EXERCISE GOAL
Return only the lines from the one containing "Войти (660, 2258)" to the end of the entries below, exactly as written, both ends included.

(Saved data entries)
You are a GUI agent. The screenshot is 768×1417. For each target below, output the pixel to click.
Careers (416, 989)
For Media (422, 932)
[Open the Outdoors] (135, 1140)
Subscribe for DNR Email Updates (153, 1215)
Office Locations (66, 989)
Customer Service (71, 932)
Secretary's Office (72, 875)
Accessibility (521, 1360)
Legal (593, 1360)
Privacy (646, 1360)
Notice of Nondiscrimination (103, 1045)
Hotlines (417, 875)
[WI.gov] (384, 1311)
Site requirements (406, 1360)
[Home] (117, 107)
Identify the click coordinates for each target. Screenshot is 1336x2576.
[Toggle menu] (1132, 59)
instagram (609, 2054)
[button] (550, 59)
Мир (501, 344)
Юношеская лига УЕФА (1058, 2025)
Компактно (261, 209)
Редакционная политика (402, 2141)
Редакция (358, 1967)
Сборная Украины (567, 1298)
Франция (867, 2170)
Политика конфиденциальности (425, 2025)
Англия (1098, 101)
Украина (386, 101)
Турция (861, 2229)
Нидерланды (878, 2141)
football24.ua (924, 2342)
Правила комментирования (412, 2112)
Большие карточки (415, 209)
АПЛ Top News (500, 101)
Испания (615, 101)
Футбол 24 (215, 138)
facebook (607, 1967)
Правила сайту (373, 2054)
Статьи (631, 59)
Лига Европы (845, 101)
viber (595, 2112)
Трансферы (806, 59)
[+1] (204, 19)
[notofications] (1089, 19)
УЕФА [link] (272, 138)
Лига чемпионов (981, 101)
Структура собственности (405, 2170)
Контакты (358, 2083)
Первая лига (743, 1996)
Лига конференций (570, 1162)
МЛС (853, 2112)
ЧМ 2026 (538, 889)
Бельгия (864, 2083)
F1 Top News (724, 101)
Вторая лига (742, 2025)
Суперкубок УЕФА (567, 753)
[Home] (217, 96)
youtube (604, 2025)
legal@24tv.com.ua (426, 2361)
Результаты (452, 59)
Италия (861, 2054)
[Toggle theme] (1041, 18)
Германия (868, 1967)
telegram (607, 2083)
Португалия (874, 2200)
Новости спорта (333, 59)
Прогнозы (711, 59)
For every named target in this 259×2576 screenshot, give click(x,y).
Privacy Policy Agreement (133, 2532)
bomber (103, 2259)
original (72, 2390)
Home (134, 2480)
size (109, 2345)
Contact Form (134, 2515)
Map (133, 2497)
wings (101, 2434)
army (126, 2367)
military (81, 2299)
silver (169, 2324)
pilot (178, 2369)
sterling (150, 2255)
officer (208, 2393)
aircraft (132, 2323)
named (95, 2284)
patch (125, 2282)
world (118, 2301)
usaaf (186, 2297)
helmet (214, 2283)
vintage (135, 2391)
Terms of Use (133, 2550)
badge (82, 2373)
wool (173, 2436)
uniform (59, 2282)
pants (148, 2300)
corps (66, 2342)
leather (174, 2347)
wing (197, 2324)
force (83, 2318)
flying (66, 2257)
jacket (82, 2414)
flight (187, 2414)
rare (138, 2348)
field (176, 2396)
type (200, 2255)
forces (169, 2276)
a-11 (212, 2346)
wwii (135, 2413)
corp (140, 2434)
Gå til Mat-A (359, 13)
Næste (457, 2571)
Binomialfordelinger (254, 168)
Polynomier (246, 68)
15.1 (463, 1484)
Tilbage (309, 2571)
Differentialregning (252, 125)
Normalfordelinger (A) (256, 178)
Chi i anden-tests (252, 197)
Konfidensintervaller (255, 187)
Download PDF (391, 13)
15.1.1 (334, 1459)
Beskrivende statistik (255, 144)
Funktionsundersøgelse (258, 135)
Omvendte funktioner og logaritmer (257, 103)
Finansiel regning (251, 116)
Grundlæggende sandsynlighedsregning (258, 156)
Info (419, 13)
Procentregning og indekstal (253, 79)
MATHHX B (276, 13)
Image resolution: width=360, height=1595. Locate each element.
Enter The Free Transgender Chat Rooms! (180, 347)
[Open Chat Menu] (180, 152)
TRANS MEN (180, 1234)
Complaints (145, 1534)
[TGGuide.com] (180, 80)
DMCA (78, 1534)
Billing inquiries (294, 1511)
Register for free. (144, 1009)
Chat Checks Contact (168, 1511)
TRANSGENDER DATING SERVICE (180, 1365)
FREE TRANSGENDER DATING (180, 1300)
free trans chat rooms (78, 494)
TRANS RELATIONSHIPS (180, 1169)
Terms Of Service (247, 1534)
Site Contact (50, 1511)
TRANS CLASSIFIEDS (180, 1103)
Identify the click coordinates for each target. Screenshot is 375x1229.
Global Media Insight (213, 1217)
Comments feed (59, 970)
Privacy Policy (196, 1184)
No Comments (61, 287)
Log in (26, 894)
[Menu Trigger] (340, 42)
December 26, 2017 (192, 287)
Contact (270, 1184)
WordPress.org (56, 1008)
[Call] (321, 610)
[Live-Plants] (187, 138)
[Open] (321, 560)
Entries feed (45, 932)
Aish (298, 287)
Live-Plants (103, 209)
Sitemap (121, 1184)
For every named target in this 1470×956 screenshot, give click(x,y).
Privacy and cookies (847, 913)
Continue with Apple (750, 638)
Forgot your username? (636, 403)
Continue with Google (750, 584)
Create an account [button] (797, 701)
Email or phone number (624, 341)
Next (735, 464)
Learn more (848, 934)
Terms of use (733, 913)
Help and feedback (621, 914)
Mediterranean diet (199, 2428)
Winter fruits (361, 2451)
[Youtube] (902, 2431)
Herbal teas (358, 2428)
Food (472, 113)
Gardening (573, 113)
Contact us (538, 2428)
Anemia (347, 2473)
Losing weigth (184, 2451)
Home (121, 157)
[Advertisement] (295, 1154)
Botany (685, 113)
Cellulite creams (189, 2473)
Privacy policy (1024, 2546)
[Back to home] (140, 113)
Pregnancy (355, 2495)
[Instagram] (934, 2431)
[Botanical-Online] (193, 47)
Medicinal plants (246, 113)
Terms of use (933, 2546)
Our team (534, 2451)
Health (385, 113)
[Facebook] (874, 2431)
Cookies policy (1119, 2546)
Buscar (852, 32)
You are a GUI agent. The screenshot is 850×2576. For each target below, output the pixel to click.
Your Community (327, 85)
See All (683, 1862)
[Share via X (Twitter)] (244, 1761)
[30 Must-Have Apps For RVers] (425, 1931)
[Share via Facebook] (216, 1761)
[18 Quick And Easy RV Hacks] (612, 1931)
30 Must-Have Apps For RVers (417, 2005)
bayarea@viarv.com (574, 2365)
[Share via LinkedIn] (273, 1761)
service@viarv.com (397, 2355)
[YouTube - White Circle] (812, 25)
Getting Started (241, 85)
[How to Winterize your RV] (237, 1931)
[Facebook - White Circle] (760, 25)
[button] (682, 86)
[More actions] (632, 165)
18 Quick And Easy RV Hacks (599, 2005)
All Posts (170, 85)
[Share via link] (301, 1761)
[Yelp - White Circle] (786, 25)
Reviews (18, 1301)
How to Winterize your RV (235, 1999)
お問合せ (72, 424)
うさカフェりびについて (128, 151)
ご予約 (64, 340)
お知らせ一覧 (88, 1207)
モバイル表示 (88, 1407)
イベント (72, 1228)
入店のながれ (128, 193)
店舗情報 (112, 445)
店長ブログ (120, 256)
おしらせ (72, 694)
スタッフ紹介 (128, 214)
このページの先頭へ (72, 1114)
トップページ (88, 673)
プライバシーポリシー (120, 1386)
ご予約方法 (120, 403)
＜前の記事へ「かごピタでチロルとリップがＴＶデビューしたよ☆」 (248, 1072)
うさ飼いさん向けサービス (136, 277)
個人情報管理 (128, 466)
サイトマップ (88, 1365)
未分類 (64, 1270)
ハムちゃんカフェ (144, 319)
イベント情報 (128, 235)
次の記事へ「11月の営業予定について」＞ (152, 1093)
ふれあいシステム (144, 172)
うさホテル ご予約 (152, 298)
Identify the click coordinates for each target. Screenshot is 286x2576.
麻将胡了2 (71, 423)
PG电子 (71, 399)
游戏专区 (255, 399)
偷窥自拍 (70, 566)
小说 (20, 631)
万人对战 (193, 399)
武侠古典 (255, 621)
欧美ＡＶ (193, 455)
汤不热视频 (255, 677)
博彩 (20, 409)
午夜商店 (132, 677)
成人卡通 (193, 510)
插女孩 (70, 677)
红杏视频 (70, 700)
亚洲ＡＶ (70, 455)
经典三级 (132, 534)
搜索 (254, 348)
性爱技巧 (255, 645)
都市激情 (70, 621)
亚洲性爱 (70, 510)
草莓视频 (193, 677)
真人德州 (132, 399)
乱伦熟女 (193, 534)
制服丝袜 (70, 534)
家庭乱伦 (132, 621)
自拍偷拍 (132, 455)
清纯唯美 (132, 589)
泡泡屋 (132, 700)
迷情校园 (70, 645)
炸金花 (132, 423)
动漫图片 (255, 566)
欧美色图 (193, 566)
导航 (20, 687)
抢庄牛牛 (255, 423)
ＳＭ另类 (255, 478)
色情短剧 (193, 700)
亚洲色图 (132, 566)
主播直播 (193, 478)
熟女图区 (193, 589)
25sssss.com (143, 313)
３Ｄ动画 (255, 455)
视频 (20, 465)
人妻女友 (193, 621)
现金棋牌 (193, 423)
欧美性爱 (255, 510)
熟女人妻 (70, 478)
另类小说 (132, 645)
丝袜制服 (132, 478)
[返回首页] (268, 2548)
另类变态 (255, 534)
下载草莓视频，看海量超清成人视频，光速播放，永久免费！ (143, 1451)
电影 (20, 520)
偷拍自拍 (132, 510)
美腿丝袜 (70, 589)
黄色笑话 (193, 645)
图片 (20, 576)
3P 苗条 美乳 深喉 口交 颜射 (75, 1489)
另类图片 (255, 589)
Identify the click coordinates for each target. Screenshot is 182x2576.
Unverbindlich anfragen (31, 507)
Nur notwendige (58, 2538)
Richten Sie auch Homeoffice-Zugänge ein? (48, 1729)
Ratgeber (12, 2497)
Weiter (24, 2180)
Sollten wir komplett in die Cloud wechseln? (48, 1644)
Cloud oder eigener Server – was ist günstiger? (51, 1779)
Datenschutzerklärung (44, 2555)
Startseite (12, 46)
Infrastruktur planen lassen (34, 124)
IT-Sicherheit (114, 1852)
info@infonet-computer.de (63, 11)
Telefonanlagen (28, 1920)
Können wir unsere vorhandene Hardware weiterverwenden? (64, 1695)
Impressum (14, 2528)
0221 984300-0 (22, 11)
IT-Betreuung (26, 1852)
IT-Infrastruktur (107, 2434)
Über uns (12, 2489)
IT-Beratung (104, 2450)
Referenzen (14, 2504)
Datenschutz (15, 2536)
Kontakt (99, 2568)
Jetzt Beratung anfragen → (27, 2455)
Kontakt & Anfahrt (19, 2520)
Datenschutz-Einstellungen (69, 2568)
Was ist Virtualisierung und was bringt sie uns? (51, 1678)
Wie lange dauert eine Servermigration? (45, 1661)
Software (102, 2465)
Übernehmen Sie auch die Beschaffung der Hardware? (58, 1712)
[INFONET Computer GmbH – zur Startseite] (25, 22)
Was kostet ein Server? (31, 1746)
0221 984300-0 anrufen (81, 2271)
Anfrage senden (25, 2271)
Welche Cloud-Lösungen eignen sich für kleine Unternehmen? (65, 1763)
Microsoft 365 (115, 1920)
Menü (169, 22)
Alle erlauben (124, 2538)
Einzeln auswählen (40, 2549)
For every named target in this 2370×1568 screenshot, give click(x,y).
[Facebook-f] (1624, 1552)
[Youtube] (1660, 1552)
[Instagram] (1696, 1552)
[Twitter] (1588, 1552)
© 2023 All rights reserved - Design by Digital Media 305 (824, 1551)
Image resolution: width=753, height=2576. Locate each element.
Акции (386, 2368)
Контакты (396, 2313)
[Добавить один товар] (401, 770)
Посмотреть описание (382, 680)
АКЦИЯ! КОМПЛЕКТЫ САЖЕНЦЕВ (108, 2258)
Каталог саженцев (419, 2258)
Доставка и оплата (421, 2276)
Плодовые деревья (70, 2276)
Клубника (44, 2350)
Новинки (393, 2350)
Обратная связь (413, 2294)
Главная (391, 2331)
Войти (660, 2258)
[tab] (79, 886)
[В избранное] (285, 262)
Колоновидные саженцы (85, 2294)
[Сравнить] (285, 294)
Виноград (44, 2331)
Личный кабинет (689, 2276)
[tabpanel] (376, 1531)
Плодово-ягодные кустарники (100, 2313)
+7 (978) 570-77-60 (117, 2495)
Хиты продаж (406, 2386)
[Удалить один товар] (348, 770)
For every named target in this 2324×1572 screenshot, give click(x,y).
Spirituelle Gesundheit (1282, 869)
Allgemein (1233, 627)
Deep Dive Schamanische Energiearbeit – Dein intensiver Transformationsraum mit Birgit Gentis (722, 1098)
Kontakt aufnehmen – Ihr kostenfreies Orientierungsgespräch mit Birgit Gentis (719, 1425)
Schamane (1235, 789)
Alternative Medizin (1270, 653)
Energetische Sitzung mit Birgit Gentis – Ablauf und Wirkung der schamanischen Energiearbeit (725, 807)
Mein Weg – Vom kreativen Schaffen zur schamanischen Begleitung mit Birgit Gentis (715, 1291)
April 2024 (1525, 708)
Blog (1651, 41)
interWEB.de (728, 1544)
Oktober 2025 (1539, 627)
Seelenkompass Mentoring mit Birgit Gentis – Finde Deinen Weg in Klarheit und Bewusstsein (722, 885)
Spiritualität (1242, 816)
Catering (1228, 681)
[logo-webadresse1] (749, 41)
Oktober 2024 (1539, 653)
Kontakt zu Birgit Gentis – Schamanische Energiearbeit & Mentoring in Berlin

RESPONSE TO THE TASK
Войти (660, 2258)
[tab] (79, 886)
[В избранное] (285, 262)
Колоновидные саженцы (85, 2294)
[Сравнить] (285, 294)
Виноград (44, 2331)
Личный кабинет (689, 2276)
[tabpanel] (376, 1531)
Плодово-ягодные кустарники (100, 2313)
+7 (978) 570-77-60 (117, 2495)
Хиты продаж (406, 2386)
[Удалить один товар] (348, 770)
For every named target in this 2324×1572 screenshot, give click(x,y).
Spirituelle Gesundheit (1282, 869)
Allgemein (1233, 627)
Deep Dive Schamanische Energiearbeit – Dein intensiver Transformationsraum mit Birgit Gentis (722, 1098)
Kontakt aufnehmen – Ihr kostenfreies Orientierungsgespräch mit Birgit Gentis (719, 1425)
Schamane (1235, 789)
Alternative Medizin (1270, 653)
Energetische Sitzung mit Birgit Gentis – Ablauf und Wirkung der schamanischen Energiearbeit (725, 807)
Mein Weg – Vom kreativen Schaffen zur schamanischen Begleitung mit Birgit Gentis (715, 1291)
April 2024 (1525, 708)
Blog (1651, 41)
interWEB.de (728, 1544)
Oktober 2025 (1539, 627)
Seelenkompass Mentoring mit Birgit Gentis – Finde Deinen Weg in Klarheit und Bewusstsein (722, 885)
Spiritualität (1242, 816)
Catering (1228, 681)
[logo-webadresse1] (749, 41)
Oktober 2024 (1539, 653)
Kontakt zu Birgit Gentis – Schamanische Energiearbeit & Mentoring in Berlin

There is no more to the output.